A experiência jurídica constituinte legislativa, é uma experiência de índole estatal,
com remissão para o poder político, politicamente legislado para criar direito sob a forma de
legislação. A constituição do direito apresenta-se como um conjunto pré-determinado de
regras com vista aplicação futura.
A experiência jurídica constituinte judicial, este tipo de experiência concentra-se
no juízo decisório. O direito é criado no momento em que se concretiza para solucionar um
caso concreto.

O Processo Constitutivo do Direito Vigente assenta na perspetiva fenomenológico-


normativa das fontes de direito, pressupõe um sentido do direito que determina essa
compreensão e assume que o problema das fontes é p problema do processo constitutivo
das mesmas. Este implica para cada fonte, quatro momentos que determinarão a sua
validade e eficácia. São eles:
O momento material, também conhecido como momento axiológico, que diz respeito
à matéria-prima do direito. O direito não regulamenta ad liberum, porque nem todos os
domínios intersubjetivos são juridicamente relevantes e por, isso surge, a necessidade de
determinar o conteúdo da juridicidade, ou seja, determinar aquilo que é juridicamente
relevante. Essa seleção do conteúdo da juridicidade é feita neste momento, sendo o direito
um projeto de realização que determinada comunidade quer ver em construção, é direito o
que a comunidade determinar como juridicamente relevante e quer que seja direito.
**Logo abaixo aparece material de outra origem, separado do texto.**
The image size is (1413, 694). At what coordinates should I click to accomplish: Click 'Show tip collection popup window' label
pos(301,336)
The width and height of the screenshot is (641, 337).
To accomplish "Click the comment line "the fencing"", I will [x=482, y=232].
Em seguida o momento de validade, este é o momento em que o direito se afirma
como instância normativo-regulativa e reconhece que certos problemas são, de facto,
juridicamente relevantes e qual o seu sentido de orientação. O direito afirma-se no seu
sentido de dever-ser, a intencionalidade normativa que fundamenta a resposta que o direito
dá à realidade social.
O modo como os dois primeiros momentos se articulam, vai gerar um modo de
constituição vigente, podendo gerar-se costume, legislação ou jurisprudência – este é o
momento constituinte. A dialética entre os momentos material de validade necessita de
uma entidade que forme essas experiências constituintes.
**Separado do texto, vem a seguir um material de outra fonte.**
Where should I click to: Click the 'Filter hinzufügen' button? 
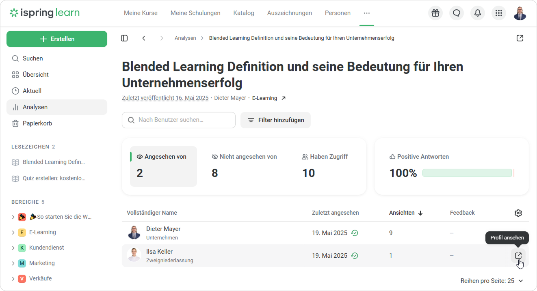pyautogui.click(x=275, y=120)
É neste momento que a lei, apresenta justificações ao facto de ser a fonte de direito
mais mobilizada. Contudo é, também assim, que percebemos que a lei está limitada nas suas
funções e limites normativos.
Funcionalmente a lei exerce, uma função político-social e reformado de definição do
programa social, da determinação programática das opções da ordem, cumpre também uma
função instituinte e planificadora de criação de órgãos e demarcação de competências.
Juridicamente cabe à lei, ser um meio de integração e construção de convivência pacífica.
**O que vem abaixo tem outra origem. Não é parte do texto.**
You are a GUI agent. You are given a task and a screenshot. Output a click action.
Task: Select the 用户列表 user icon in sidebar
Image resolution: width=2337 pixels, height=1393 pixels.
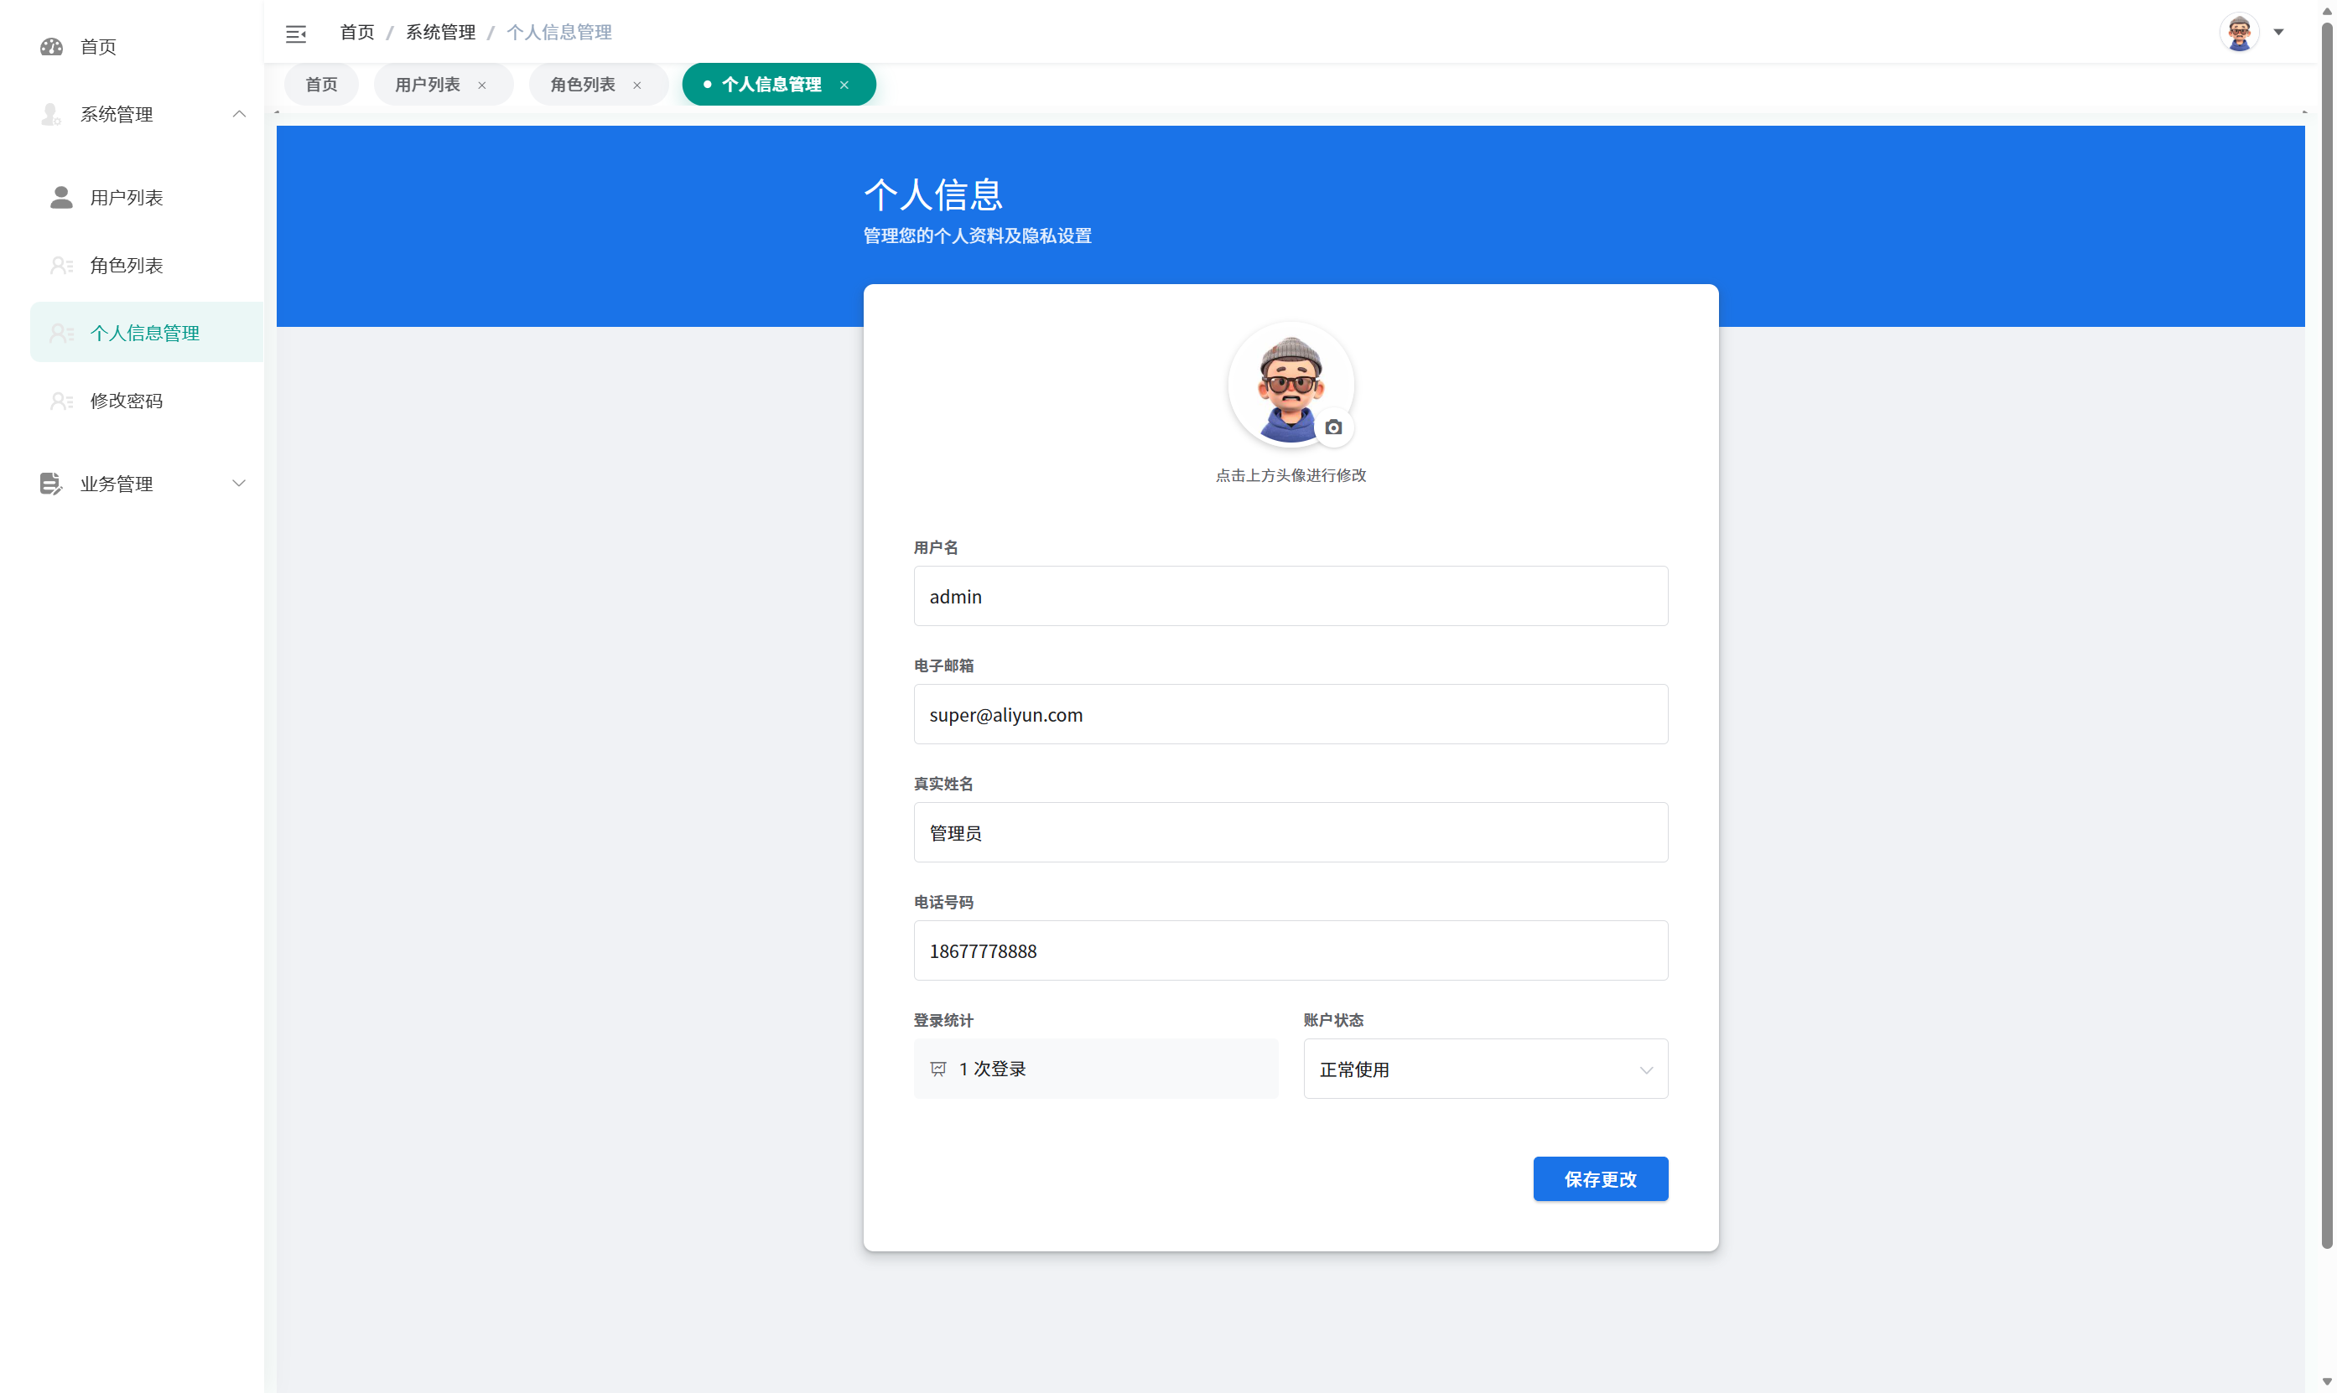coord(61,197)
No que toca aos limites da lei, estes podem ser: funcionais, ser um limite negativo de
tudo o quanto a lei deve ser chamada a fazer, há situações e matérias que a lei não regula e,
por isso, quem criar direito nestas matérias, não cria lei; normativos, que são limites que a lei
por sei lei apresenta (limites inerentes ao seu sentido e estrutura); normativos objetivos,
dizem respeito à relação entre as normas e a realidade a que se dirigem, consciência de que
a realidade é maior e mais ampla que a quantidade de normas pré-disponíveis capazes de
ser mobilizadas – problema das lacunas (a própria constituição das normas apresenta-se
como um limite ao delimitar o âmbito da sua relevância e o seu ponto de vista objetivo);
normativos intencionais, mesmo que uma interioriza a intenção normativa de um caso, por
esta ser geral e abstrata sofrerá sempre de insuficiência intencional (o abstrato empobrece a
complexidade da realidade e a generalidade desconsidera as especificidade do sujeito), cabe
ao jurista constituir uma ligação entre a intencionalidade problemática do caso e a
intencionalidade normativa; normativos temporais, limites que decorrem da passagem do
tempo e se referem a normas em vigor, tratam a influencia do tempo nas normas legais, a
ponto de constituírem um limite – apesar de abstratas e tendencialmente intemporais, as
normas estão sujeitas à passagem do tempo e alteração da dinâmica histórica, quando são
limitas pela realidade ou pelo horizonte de fundamentação, perdem validade e tornam-se
caducas (deixam de ser a concretização adequada de um princípio normativo) ou perdem
eficácia e tornam-se obsoletas (a realidade altera-se a ponto de a norma deixar de
intencionar a realidade a que se apresenta); normativos de validade, são limites inerentes
ao início da norma, a norma que sofrer deste limite, não está, nem nunca este em
consonância com os princípios normativos, não é, portanto, válida.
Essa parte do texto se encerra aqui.